↓↓↓

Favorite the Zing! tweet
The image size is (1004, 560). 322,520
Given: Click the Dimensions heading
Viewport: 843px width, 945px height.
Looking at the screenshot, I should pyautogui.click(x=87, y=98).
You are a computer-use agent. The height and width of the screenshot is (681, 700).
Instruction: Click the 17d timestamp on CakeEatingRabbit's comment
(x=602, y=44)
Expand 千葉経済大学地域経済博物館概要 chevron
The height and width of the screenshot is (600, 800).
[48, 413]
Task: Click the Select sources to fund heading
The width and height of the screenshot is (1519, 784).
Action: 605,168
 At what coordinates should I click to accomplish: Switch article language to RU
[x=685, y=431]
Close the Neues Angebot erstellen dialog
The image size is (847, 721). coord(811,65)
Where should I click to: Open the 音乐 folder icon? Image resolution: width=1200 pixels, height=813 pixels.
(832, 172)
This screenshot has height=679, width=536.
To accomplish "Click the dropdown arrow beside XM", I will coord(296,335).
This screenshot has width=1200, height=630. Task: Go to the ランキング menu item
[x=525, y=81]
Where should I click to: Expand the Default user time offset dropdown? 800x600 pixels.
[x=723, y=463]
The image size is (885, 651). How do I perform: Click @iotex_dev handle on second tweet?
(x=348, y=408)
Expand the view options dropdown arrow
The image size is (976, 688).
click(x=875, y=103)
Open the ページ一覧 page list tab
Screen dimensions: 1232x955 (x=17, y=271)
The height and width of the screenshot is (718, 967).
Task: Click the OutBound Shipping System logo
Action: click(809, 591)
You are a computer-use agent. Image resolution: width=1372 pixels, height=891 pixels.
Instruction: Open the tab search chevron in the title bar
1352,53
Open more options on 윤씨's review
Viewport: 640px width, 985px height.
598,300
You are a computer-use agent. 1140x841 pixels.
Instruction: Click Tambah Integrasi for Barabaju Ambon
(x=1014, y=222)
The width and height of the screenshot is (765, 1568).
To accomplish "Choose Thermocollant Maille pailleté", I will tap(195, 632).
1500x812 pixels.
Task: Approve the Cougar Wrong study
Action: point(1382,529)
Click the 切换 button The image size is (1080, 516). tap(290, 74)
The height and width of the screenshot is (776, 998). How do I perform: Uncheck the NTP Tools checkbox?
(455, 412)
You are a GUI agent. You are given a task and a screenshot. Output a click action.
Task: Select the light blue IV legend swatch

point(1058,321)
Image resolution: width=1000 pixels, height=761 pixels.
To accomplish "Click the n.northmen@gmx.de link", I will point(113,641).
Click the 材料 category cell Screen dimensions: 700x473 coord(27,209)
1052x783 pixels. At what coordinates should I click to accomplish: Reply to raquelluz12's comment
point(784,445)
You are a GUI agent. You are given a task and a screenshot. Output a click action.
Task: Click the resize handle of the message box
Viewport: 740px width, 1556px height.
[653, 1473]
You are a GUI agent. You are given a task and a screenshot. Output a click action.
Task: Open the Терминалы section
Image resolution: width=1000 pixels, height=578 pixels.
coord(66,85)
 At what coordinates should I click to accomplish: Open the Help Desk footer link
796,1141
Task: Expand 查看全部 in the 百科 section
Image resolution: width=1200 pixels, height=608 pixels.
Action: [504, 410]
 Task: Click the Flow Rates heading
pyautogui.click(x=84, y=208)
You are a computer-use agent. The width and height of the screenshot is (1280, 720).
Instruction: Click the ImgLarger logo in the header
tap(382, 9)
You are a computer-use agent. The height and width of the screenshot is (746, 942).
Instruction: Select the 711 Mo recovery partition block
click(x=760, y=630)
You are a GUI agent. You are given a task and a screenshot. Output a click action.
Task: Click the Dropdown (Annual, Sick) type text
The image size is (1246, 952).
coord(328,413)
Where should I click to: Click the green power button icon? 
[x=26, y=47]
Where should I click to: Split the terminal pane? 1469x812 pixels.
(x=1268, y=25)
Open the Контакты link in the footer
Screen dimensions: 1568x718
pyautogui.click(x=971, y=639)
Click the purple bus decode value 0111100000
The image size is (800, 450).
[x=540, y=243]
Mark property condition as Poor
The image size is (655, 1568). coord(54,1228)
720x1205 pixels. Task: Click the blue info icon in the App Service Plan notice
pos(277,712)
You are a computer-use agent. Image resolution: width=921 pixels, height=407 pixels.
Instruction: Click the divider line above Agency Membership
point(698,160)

↑↑↑

GIVEN REQUEST
Can you reproduce the listing with "Where should I click to" swapped for "Where do I click to" everywhere it occurs, keeping every other line unchanged?

RESPONSE FOR THIS EXERCISE
Favorite the Zing! tweet
The image size is (1004, 560). 322,520
Given: Click the Dimensions heading
Viewport: 843px width, 945px height.
Looking at the screenshot, I should pyautogui.click(x=87, y=98).
You are a computer-use agent. The height and width of the screenshot is (681, 700).
Instruction: Click the 17d timestamp on CakeEatingRabbit's comment
(x=602, y=44)
Expand 千葉経済大学地域経済博物館概要 chevron
The height and width of the screenshot is (600, 800).
[48, 413]
Task: Click the Select sources to fund heading
The width and height of the screenshot is (1519, 784).
Action: 605,168
 At what coordinates should I click to accomplish: Switch article language to RU
[x=685, y=431]
Close the Neues Angebot erstellen dialog
The image size is (847, 721). coord(811,65)
Where do I click to: Open the 音乐 folder icon? Image resolution: width=1200 pixels, height=813 pixels.
(832, 172)
This screenshot has height=679, width=536.
To accomplish "Click the dropdown arrow beside XM", I will coord(296,335).
This screenshot has width=1200, height=630. Task: Go to the ランキング menu item
[x=525, y=81]
Where do I click to: Expand the Default user time offset dropdown? 800x600 pixels.
[x=723, y=463]
The image size is (885, 651). How do I perform: Click @iotex_dev handle on second tweet?
(x=348, y=408)
Expand the view options dropdown arrow
The image size is (976, 688).
click(x=875, y=103)
Open the ページ一覧 page list tab
Screen dimensions: 1232x955 (x=17, y=271)
The height and width of the screenshot is (718, 967).
Task: Click the OutBound Shipping System logo
Action: click(809, 591)
You are a computer-use agent. Image resolution: width=1372 pixels, height=891 pixels.
Instruction: Open the tab search chevron in the title bar
1352,53
Open more options on 윤씨's review
Viewport: 640px width, 985px height.
598,300
You are a computer-use agent. 1140x841 pixels.
Instruction: Click Tambah Integrasi for Barabaju Ambon
(x=1014, y=222)
The width and height of the screenshot is (765, 1568).
To accomplish "Choose Thermocollant Maille pailleté", I will tap(195, 632).
1500x812 pixels.
Task: Approve the Cougar Wrong study
Action: point(1382,529)
Click the 切换 button The image size is (1080, 516). tap(290, 74)
The height and width of the screenshot is (776, 998). How do I perform: Uncheck the NTP Tools checkbox?
(455, 412)
You are a GUI agent. You are given a task and a screenshot. Output a click action.
Task: Select the light blue IV legend swatch

point(1058,321)
Image resolution: width=1000 pixels, height=761 pixels.
To accomplish "Click the n.northmen@gmx.de link", I will point(113,641).
Click the 材料 category cell Screen dimensions: 700x473 coord(27,209)
1052x783 pixels. At what coordinates should I click to accomplish: Reply to raquelluz12's comment
point(784,445)
You are a GUI agent. You are given a task and a screenshot. Output a click action.
Task: Click the resize handle of the message box
Viewport: 740px width, 1556px height.
[653, 1473]
You are a GUI agent. You are given a task and a screenshot. Output a click action.
Task: Open the Терминалы section
Image resolution: width=1000 pixels, height=578 pixels.
coord(66,85)
 At what coordinates should I click to accomplish: Open the Help Desk footer link
796,1141
Task: Expand 查看全部 in the 百科 section
Image resolution: width=1200 pixels, height=608 pixels.
Action: [504, 410]
 Task: Click the Flow Rates heading
pyautogui.click(x=84, y=208)
You are a computer-use agent. The width and height of the screenshot is (1280, 720).
Instruction: Click the ImgLarger logo in the header
tap(382, 9)
You are a computer-use agent. The height and width of the screenshot is (746, 942).
Instruction: Select the 711 Mo recovery partition block
click(x=760, y=630)
You are a GUI agent. You are given a task and a screenshot. Output a click action.
Task: Click the Dropdown (Annual, Sick) type text
The image size is (1246, 952).
coord(328,413)
Where do I click to: Click the green power button icon? 
[x=26, y=47]
Where do I click to: Split the terminal pane? 1469x812 pixels.
(x=1268, y=25)
Open the Контакты link in the footer
Screen dimensions: 1568x718
pyautogui.click(x=971, y=639)
Click the purple bus decode value 0111100000
The image size is (800, 450).
[x=540, y=243]
Mark property condition as Poor
The image size is (655, 1568). coord(54,1228)
720x1205 pixels. Task: Click the blue info icon in the App Service Plan notice
pos(277,712)
You are a computer-use agent. Image resolution: width=921 pixels, height=407 pixels.
Instruction: Click the divider line above Agency Membership
point(698,160)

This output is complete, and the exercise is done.